Neden İdlib?

7 Eylül 2018’de Tahran’da üçlü bir zirve planlandı. İran Cumhurbaşkanı Ruhani’nin ev sahipliğindeki bu zirveye Cumhurbaşkanı Erdoğan ve Rusya Devlet Başkanı Putin “Astana Süreci” kapsamında katıldılar. Ağırlıklı olarak Suriye’nin İdlib bölgesinin geleceğini ilgilendiren zirvede, kuşkusuz ki ABD ile ilişkiler de masaya yatırılmıştır. Ancak, zirveden 2 gün önce ve 2 saat kadar önce Rus ve Esad rejimi uçaklarının İdlib saldırıları zirveye gölge düşürmüştür! Bunun anlamı, İdlib konusunda Rusya, Türkiye ile anlaşamayabilir.
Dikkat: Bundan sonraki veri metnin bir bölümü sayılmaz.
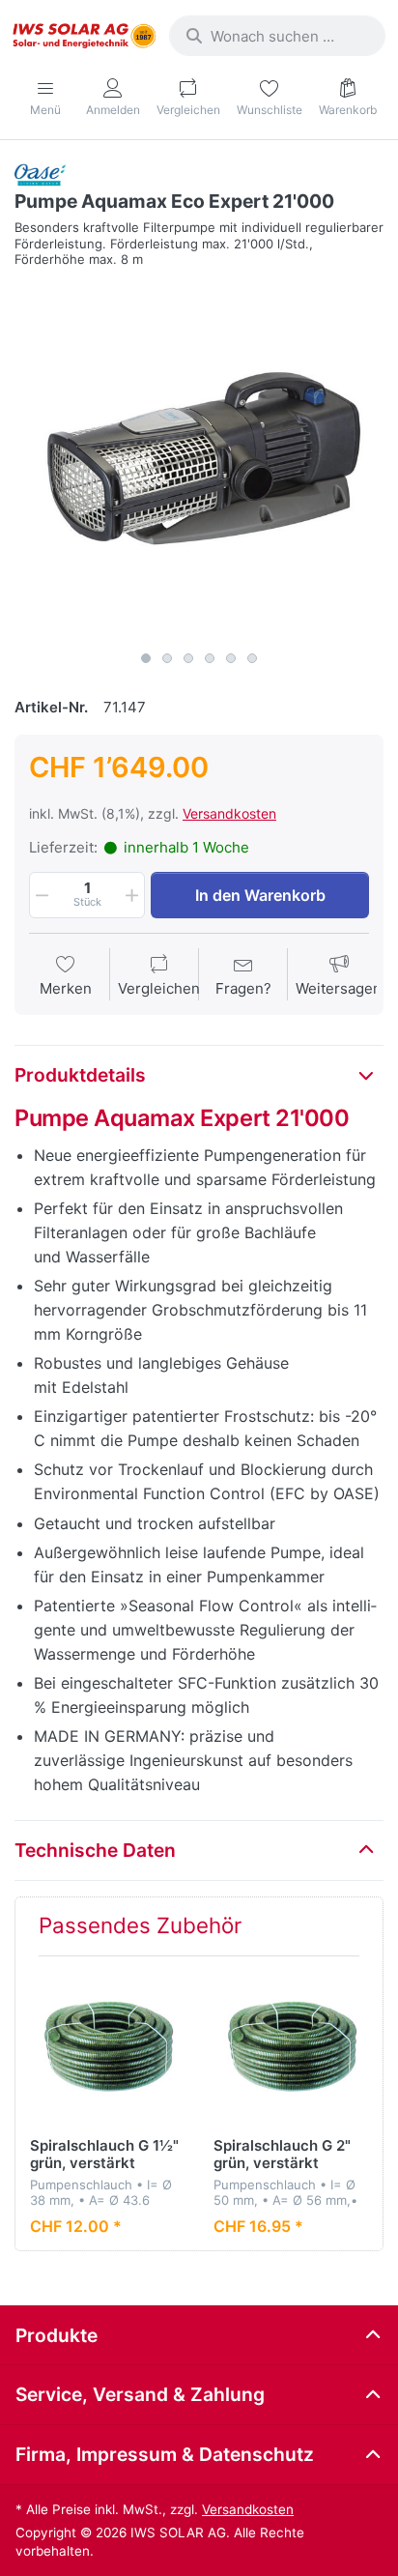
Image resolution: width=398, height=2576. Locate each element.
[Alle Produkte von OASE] (40, 173)
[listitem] (199, 457)
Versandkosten (229, 813)
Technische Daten (95, 1850)
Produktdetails (80, 1074)
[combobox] (277, 35)
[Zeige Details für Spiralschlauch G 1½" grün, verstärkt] (107, 2048)
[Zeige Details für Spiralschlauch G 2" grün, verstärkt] (290, 2048)
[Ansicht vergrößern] (199, 457)
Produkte (56, 2335)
Esad rejiminin 15 Mart 2011’de çıkan ‘Suriye Arap Baharı’ sonrası elinden çıkan toprakları birer birer geri aldı. Geriye ABD müttefikliği içerisinde PKK’nın Suriye uzantısı PYD-YPG’nin ağırlıklı olduğu SDG’nin kontrolündeki topraklar ile İdlib bölgesi kaldı.

SDG’nin kontrolündeki topraklar genelde Fırat’ın doğusunda, Türkiye sınırları boyunca Irak sınırına kadar uzanıyor. Hatta Irak’la kesişen yerden itibaren güneye kadar sarkarak, Suriye’nin petrol bölgesi Deyrizor’un da bir kısmını kapsıyor. Bu arada Afrin güneyinde de bir PYD-YPG kuşağı var. Ancak Afrin’le bu bölge arasında Rus askerleri bulunuyor.

Esad rejimi PYD-YPG ile özerklik de dâhil olmak üzere, SDG’nin kontrolündeki topraklar için görüşmeler yapıyor. Rejim, mümkün olduğunca elinden çıkan tüm toprakları gri almak istiyor. Ama PYD-YPG’yle de köprüleri yıkmak istemiyor. Çünkü ‘Arap Baharı’ sırasında, münferit olaylar dışında belki de rejime karşı koymayan tek silahlı güç PYD-YPG’ydi. Üstelik bu grup sadece ABD’yle müttefik değil. Aynı zamanda Rusya ve pek çok Avrupalı ülke ile de iyi ilişkiler içerisinde.

PYD-YPG’nin İran’la da fazlaca bir alıp veremediği yok. Bölgesel ve bölge dışı ülkeler arasında PYD-YPG konusunda en ısrarcı ülke Türkiye! Çünkü bu bölücü terör yapılanması en çok Türkiye’ye zarar veriyor. Türkiye ile Esad rejiminin arasının hala bozuk olduğu dikkate alınırsa, Esad’ın PYD-YPG (alında PKK)’yi Türkiye’ye karşı kullanma şansını da bırakmak istemeyeceği açıktır.

Bu sebepledir ki, Esad rejimi PYD-YPG’yle bir pazarlık içerisinde. PYD’nin istediği özerklik! Esad rejimi de özerkliğe karşı değil. Ama kapsam, hukuki, siyasi ve ekonomik boyutlarda bir türlü anlaşamıyorlar.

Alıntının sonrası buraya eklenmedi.